The idea of shooting a water-clear LED straight up and not at the LDR kind of mystified me but I guess that's how EQD does it.


----------



## eaglehat (Feb 10, 2020)

Robert said:


> Except for the Delegate I've use the diffused yellow + LDR from Tayda for all of my LDR builds.


I’m curious as to why you chose the clear white in the Delegate and tinted yellow in everything else.


----------



## Chuck D. Bones (Feb 11, 2020)

daeg said:


> The idea of shooting a water-clear LED straight up and not at the LDR kind of mystified me but I guess that's how EQD does it.



I've given up on trying to make sense of the stuff EQD does.


----------



## Robert (Feb 12, 2020)

eaglehat said:


> I’m curious as to why you chose the clear white in the Delegate and tinted yellow in everything else.



I don't make the news, I just report it.


----------



## chongmagic (Feb 12, 2020)

Chuck D. Bones said:


> I've given up on trying to make sense of the stuff EQD does.
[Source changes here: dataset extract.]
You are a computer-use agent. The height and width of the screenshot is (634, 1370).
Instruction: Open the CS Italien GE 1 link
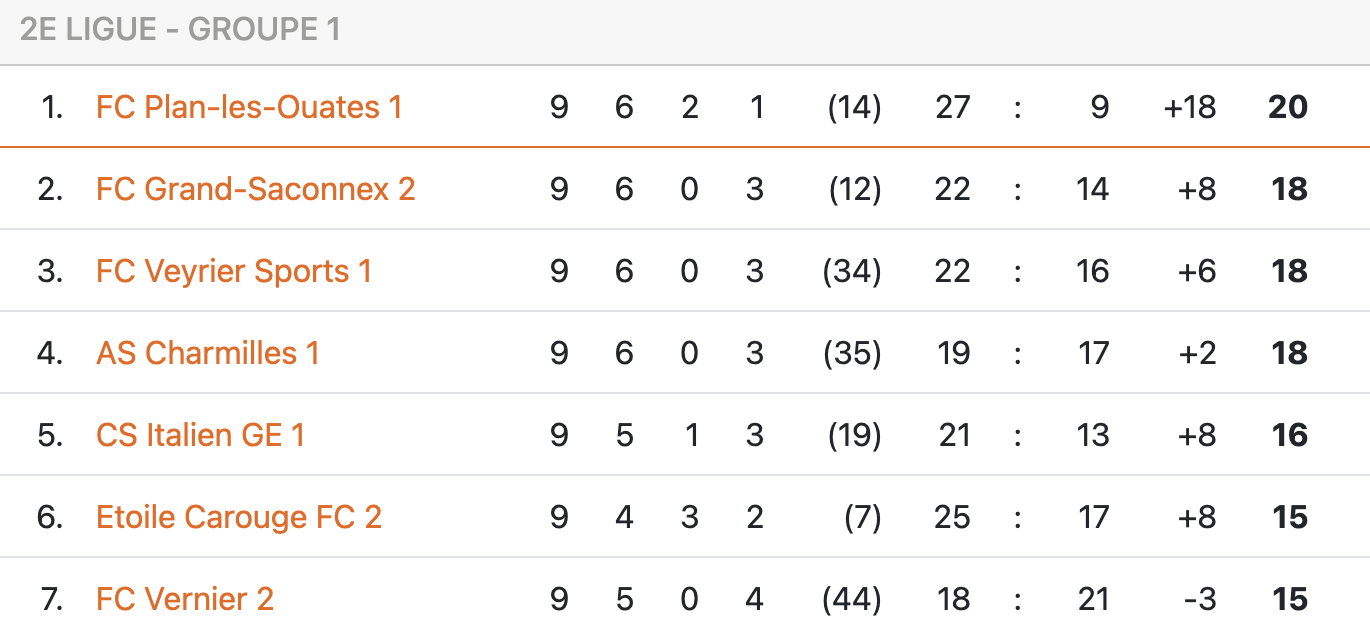[200, 435]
You know the motto right? We don't make mistakes, just happy little accidents.


----------



## Bret608 (Feb 13, 2020)

I found a good equivalent for the Tayda yellow LEDs at Mouser when I was doing my Voodoo Vibe clone. It was clear yellow tint rather than the foggy diffused style, and in the neighborhood of 2000-2500mcd. I think it was 2300mcd specifically. These just happen to be close in specs to the Tayda ones, which to my eye are more so the clear tint.


----------



## eaglehat (Feb 13, 2020)

Robert said:


> I don't make the news, I just report it.


? Okay, I thought maybe there was a specific circuit-related reason I was missing.


----------